So…. I tricked my husband. I made his favourite – Lasagna. Buuuuuuut, I had a bunch of healthy red lentils in the cupboard and thought, “you know? Let’s make this lasagna meatless”. He caught on after the first few bites but it was just as delicious without ground beef.
Lentils have such a high nutrition factor. They have great levels of iron and folate (who needs beef anyway), and many other vitamins and minerals.
Add this to your #meatlessmonday repertoire!
Meatless Gluten Free Lasagna
9x13 Casserole Dish
9 Lasagna Noodles
Extra Virgin Olive Oil
2 C Lentils (I used Red Lentils)
1 Small Onion, chopped
1 Red Bell Pepper, finely chopped
¾ C Chopped Cremini Mushrooms (about 5)
3 cloves of garlic, minced
28 Oz. Can of Tomato Sauce
3 Oz. Tomato Paste
14 Oz. Can of Crushed tomatoes
¼ C Fresh Parlsey, finely chopped
2 TBSP Italian Seasoning
1 TSP Cinnamon
2 TBSP Sugar
Rinse and then soak the lentils in warm water while preparing the other ingredients.
Boil a large pot of salted water for cooking the lasagna noodles. While you are waiting for the water to boil you can get started on the sauce.
In a saucepan (with a lid) add Olive Oil, Onion, Bell Pepper, and Mushrooms and sauté on med-high heat until fragrant and softened – about 4 minutes.
Add the Garlic and sauté for another 1 minute.
Add the Tomato Sauce, Tomato Paste, Crushed Tomatoes, Parsley, Seasoning and Cinnamon stir to combine.
Add the level of Salt you desire, usually 2 pinches.
Drain the Lentils (discard the water) and add them to the sauce. Bring the sauce to a boil and then reduce the heat to a simmer. Cover the pot and cook for 40 minutes, stirring frequently, or until the lentils have broken down.
While the sauce is simmering cook the noodles to al dente. If you are using gluten free noodles be sure that you cook them until JUST al dente. Gluten free noodles can get mushy if you cook them too long. When you pull the noodles out, lay them on an oiled baking sheet and oil each noodle as you pull them out. This prevents them from sticking together.
Preheat your oven to 375°F
Mix the ricotta and parmesan cheese together in a bowl.

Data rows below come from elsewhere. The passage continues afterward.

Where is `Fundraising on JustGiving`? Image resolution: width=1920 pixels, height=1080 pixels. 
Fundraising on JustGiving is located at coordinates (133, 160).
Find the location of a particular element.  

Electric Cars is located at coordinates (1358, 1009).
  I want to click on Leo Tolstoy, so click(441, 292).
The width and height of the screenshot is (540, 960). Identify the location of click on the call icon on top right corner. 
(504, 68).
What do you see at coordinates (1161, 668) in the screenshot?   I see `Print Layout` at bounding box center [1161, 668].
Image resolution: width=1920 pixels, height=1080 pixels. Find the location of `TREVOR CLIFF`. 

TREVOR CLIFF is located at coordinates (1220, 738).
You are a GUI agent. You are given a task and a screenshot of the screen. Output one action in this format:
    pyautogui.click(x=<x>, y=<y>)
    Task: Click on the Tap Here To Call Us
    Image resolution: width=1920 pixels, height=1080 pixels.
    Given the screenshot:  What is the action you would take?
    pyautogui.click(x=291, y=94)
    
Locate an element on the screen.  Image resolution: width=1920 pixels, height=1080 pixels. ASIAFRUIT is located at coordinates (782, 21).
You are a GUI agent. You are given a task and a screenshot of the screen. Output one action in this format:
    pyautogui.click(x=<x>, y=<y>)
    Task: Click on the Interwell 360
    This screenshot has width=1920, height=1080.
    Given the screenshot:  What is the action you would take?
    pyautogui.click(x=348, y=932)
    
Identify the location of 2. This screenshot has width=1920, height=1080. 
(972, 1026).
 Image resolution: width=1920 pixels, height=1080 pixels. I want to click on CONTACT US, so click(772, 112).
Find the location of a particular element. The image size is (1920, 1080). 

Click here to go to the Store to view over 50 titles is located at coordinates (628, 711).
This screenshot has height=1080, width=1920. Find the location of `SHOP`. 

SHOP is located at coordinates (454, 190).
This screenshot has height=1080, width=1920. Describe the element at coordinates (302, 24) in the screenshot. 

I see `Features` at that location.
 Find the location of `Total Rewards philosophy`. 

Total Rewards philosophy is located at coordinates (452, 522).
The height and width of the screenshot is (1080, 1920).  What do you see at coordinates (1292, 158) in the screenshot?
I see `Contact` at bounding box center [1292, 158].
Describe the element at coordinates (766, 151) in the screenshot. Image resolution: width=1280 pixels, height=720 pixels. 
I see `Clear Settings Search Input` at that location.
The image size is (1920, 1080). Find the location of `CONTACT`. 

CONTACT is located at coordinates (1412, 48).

Once your sauce if finished, add the sugar and stir to combine. Simmer another minute or 2.
Assemble your Lasagna: ladle enough sauce to coat the bottom of your casserole dish.
FIRST LAYER: Arrange 3 lasagna noodles side by side. You will need 3 layers of sauce so make a mental measurement as you ladle another portion of sauce on top of the noodles.
Add small scoops of the ricotta mixture over the sauce (usually 4 scoops along each noodle) and smooth as best as you can. Sprinkle 1/3 of the mozzarella over the ricotta.
SECOND LAYER: Arrange your second layer of noodles. Ladle half the sauce that’s left in the saucepan on top of the noodles. Add the rest of your ricotta mixture and sprinkle with mozzarella.
THIRD LAYER: Arrange your last 3 noodles, ladle the remaining sauce on top of the noodles and sprinkle the rest of the mozzarella to finish.
Cover the casserole dish with a sheet of aluminum foil - I spray mine with cooking oil to prevent sticking and tent it a bit as I put it over top. Bake for 30 minutes. Uncover and bake an additional 10 minutes.
Remove and let it sit for 15 minutes before serving.